WHAT THIS EXERCISE ASKS:
1. In the build notes, list each concrete measure named in the sentence beginning "Whether it's" as an instance of picking one source of truth, together with what it applies to.
2. Repeat the part of the build notes that begins at the words "The release build" and stops after "the cap table.".

PASSAGE PROVIDED:
++++++

Each had the same structural shape: two libraries claiming to be the same library, in one process, with code linked against either one randomly. The solution is always the same in shape — pick one source of truth, rebuild everything against it, eliminate the alternatives. Whether it's /usr/local for system libs, pkg.sysreqs=FALSE for pak, or the up-front venv for numpy, the principle is identity-not-shadowing.

GEOS version capping

The release build caps GEOS to a version known to work with the resolved GDAL release. GDAL 3.12.x was tested against GEOS ≤ 3.13.x; using GEOS 3.14.x with GDAL 3.12.x introduces undefined symbols at runtime. build-scripts/get-versions.sh handles this automatically — see the comments in that file for the cap table.

++++++

Items listed in a dataset:

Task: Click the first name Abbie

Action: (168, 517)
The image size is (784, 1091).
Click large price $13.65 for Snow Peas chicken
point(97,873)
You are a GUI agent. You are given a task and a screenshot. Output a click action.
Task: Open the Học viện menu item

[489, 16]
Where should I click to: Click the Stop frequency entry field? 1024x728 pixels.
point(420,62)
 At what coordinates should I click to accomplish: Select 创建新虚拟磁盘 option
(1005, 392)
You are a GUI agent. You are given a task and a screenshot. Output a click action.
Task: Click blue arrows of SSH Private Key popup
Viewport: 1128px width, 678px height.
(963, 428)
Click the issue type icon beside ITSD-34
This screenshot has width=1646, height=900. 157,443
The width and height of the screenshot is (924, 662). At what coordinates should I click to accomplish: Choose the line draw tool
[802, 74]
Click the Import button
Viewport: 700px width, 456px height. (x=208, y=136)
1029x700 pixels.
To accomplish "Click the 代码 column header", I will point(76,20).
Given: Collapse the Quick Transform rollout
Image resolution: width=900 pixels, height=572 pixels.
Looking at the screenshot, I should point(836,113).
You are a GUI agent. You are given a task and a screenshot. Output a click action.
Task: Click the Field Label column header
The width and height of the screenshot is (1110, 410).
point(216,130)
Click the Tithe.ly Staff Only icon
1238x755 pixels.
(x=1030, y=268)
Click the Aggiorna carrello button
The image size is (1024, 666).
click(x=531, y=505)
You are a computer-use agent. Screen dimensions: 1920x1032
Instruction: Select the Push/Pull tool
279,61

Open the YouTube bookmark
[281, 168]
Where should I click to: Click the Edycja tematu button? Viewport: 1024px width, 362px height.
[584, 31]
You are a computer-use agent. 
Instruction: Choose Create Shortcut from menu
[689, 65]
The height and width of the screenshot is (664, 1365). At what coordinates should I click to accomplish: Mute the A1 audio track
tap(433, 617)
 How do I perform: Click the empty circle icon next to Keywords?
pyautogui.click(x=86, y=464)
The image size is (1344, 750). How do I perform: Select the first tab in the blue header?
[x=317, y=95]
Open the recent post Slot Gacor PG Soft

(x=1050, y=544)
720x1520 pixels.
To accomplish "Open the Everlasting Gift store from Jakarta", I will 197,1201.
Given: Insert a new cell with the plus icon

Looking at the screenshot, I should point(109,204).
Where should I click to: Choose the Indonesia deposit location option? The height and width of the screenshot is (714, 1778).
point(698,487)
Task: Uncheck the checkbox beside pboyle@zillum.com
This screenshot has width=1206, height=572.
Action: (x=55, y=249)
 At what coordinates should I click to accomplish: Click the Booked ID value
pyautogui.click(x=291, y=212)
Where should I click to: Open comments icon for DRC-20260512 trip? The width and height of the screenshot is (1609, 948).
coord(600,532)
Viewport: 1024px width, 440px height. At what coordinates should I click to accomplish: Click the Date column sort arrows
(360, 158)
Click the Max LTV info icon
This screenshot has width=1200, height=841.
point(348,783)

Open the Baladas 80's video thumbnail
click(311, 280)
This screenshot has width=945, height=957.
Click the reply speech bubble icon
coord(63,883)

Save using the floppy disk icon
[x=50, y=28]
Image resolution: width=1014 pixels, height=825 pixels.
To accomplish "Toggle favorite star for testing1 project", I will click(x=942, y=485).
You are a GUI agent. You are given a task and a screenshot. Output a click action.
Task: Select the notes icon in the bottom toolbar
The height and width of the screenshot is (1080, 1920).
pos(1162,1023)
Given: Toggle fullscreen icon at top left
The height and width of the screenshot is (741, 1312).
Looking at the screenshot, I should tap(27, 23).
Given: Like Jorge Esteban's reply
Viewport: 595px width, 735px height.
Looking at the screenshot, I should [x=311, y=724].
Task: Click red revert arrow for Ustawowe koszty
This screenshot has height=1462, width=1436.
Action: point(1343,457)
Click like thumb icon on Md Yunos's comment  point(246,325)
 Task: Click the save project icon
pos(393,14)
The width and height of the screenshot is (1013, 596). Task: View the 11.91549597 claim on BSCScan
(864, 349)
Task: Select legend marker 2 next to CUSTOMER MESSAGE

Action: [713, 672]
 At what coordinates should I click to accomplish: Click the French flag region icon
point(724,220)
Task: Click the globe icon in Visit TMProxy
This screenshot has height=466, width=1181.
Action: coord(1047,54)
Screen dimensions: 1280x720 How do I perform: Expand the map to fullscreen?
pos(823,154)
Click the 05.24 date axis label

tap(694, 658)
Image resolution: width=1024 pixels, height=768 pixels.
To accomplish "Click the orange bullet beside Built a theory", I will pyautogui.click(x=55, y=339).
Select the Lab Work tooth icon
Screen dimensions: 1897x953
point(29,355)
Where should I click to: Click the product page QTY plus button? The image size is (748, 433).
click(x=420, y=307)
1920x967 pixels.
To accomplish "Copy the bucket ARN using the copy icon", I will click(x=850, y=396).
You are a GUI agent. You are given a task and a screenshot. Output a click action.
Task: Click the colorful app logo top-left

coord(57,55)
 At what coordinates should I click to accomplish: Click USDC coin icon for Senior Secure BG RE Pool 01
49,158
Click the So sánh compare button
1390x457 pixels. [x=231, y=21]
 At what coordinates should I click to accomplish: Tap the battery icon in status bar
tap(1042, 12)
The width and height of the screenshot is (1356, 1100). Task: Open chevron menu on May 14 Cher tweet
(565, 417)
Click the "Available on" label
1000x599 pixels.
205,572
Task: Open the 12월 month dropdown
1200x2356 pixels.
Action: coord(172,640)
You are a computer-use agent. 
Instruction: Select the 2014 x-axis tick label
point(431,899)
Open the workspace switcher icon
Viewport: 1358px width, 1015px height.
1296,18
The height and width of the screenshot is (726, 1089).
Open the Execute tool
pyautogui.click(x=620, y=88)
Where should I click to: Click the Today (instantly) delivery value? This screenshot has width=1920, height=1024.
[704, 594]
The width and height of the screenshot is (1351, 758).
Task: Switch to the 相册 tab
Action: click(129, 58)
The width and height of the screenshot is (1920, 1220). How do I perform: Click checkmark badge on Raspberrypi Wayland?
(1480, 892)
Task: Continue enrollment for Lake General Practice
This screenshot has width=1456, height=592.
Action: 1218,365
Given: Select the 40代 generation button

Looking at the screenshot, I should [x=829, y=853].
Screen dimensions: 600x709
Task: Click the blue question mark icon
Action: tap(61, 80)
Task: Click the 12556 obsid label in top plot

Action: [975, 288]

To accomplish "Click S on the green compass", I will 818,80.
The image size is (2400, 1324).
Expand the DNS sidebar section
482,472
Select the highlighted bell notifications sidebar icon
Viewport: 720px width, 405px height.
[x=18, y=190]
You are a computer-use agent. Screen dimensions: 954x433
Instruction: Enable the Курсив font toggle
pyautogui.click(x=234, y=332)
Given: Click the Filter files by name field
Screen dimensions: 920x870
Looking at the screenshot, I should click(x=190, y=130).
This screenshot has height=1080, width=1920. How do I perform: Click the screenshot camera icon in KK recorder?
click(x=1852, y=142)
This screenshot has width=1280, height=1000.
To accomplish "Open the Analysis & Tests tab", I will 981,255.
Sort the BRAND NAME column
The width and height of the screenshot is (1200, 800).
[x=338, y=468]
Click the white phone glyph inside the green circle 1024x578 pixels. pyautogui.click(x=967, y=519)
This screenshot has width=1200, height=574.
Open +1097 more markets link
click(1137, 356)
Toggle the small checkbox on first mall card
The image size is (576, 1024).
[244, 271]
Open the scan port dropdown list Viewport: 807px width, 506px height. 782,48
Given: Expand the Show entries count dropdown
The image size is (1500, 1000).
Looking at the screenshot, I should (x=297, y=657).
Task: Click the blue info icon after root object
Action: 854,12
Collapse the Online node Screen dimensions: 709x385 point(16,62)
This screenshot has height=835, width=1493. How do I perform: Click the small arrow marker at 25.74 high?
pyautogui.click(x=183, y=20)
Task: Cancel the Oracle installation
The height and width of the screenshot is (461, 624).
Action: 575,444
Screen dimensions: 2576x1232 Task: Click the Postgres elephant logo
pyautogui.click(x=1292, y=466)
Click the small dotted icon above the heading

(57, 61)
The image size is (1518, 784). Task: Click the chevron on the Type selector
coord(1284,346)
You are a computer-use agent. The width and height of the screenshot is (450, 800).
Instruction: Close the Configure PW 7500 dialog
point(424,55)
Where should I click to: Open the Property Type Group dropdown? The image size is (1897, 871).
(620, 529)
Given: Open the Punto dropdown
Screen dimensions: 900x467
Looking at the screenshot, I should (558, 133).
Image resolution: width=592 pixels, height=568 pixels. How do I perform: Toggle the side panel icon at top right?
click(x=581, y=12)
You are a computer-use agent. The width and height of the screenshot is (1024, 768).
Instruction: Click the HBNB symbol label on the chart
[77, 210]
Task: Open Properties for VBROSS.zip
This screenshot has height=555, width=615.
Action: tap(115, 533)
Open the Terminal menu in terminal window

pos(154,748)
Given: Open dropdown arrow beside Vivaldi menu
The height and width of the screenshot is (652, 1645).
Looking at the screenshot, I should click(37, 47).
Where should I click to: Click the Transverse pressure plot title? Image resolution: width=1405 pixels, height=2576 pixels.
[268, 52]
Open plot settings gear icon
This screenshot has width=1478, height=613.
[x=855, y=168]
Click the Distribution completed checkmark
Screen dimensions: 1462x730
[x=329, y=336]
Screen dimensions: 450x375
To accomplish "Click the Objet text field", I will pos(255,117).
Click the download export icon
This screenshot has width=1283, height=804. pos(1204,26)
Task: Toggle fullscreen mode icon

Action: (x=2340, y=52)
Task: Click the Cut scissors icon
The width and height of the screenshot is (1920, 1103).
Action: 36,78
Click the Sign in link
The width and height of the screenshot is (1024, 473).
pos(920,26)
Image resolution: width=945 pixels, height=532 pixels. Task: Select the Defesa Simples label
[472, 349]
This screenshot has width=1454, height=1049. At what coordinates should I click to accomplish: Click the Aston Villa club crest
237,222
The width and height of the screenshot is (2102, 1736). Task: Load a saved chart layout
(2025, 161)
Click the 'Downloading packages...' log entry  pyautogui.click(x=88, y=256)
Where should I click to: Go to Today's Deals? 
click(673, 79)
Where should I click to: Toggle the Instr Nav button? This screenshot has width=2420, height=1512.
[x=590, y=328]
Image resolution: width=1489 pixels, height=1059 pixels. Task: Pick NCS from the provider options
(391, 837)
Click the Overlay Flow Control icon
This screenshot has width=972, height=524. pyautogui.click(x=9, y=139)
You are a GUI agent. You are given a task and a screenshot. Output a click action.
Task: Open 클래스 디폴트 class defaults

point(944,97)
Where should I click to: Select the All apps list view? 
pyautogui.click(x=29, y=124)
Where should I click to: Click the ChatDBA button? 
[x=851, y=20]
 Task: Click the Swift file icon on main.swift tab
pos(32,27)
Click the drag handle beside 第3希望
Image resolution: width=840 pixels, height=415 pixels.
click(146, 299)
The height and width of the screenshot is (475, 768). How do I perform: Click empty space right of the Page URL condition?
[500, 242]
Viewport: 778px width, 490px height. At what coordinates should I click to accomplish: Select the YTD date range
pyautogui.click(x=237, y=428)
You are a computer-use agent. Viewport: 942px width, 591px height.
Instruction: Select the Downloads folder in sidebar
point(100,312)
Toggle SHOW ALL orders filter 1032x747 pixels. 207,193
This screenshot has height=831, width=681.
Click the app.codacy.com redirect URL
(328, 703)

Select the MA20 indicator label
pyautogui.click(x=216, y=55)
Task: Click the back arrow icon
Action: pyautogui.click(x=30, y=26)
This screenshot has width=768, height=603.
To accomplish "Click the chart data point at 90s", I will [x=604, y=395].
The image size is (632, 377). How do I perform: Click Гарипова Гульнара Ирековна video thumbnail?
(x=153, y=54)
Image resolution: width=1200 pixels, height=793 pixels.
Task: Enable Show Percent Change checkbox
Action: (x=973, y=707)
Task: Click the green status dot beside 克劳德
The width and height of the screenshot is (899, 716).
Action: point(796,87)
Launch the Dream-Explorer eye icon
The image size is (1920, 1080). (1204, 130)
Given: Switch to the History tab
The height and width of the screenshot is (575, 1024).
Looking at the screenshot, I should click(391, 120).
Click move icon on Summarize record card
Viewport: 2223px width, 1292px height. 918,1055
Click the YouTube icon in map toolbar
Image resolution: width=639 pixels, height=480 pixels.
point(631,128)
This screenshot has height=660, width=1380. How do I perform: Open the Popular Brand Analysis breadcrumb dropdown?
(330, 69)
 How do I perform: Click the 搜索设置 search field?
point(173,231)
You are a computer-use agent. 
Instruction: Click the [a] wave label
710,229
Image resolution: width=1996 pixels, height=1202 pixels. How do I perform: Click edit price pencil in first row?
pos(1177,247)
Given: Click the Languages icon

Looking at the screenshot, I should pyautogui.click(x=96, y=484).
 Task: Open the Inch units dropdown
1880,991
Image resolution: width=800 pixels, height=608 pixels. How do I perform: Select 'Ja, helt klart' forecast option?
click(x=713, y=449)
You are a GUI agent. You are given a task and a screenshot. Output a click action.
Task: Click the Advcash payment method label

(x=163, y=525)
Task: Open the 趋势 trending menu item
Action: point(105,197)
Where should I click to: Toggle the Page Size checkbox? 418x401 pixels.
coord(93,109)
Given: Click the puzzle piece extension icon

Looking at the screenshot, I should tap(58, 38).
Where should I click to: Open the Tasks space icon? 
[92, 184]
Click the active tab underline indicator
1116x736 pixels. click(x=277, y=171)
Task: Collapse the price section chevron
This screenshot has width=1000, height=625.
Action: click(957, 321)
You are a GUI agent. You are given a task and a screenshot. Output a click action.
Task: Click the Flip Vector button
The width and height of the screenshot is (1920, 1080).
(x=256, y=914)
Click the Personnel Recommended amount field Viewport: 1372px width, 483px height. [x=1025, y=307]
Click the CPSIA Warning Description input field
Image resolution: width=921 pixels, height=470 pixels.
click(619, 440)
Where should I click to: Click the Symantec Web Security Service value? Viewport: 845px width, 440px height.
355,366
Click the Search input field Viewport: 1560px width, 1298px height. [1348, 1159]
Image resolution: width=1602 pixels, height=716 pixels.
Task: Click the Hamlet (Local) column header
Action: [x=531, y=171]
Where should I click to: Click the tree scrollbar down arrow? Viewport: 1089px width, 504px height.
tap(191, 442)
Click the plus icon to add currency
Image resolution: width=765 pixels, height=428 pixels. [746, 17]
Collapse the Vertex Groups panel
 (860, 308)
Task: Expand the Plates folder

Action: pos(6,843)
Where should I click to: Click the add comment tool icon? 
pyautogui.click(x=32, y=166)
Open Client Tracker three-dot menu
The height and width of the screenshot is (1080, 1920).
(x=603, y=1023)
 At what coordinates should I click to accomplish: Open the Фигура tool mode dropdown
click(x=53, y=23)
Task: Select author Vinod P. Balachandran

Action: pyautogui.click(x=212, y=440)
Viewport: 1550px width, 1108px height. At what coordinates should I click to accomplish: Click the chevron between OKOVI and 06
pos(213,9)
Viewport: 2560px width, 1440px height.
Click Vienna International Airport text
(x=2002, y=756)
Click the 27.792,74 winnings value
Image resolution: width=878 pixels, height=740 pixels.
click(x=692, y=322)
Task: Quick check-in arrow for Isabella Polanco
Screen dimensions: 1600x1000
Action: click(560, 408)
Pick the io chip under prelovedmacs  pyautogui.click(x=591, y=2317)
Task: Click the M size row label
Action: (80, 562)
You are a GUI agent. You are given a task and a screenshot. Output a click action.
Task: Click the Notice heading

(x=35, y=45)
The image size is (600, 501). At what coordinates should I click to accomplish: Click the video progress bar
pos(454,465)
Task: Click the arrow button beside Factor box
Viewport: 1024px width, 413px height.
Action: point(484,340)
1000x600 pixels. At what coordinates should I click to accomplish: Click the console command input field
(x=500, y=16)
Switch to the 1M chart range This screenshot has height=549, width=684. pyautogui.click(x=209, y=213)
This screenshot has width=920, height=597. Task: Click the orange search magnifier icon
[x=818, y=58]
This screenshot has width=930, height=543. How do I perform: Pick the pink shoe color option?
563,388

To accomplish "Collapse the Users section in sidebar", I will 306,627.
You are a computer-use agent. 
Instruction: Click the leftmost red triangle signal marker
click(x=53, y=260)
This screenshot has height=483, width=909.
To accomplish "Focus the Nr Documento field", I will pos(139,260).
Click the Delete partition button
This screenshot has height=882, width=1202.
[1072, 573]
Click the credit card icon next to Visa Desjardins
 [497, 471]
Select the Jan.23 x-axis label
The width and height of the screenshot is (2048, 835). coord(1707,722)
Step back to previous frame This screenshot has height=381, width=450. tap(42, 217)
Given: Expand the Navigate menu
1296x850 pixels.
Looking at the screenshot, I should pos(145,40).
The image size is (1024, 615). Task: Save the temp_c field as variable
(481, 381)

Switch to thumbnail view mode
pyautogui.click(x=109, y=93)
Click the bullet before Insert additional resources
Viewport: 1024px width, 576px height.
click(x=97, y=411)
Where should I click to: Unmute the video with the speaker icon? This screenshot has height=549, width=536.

++++++

RESPONSES TO THE EXERCISE:
1.
- /usr/local, for system libs
- pkg.sysreqs=FALSE, for pak
- the up-front venv, for numpy

2.
The release build caps GEOS to a version known to work with the resolved GDAL release. GDAL 3.12.x was tested against GEOS ≤ 3.13.x; using GEOS 3.14.x with GDAL 3.12.x introduces undefined symbols at runtime. build-scripts/get-versions.sh handles this automatically — see the comments in that file for the cap table.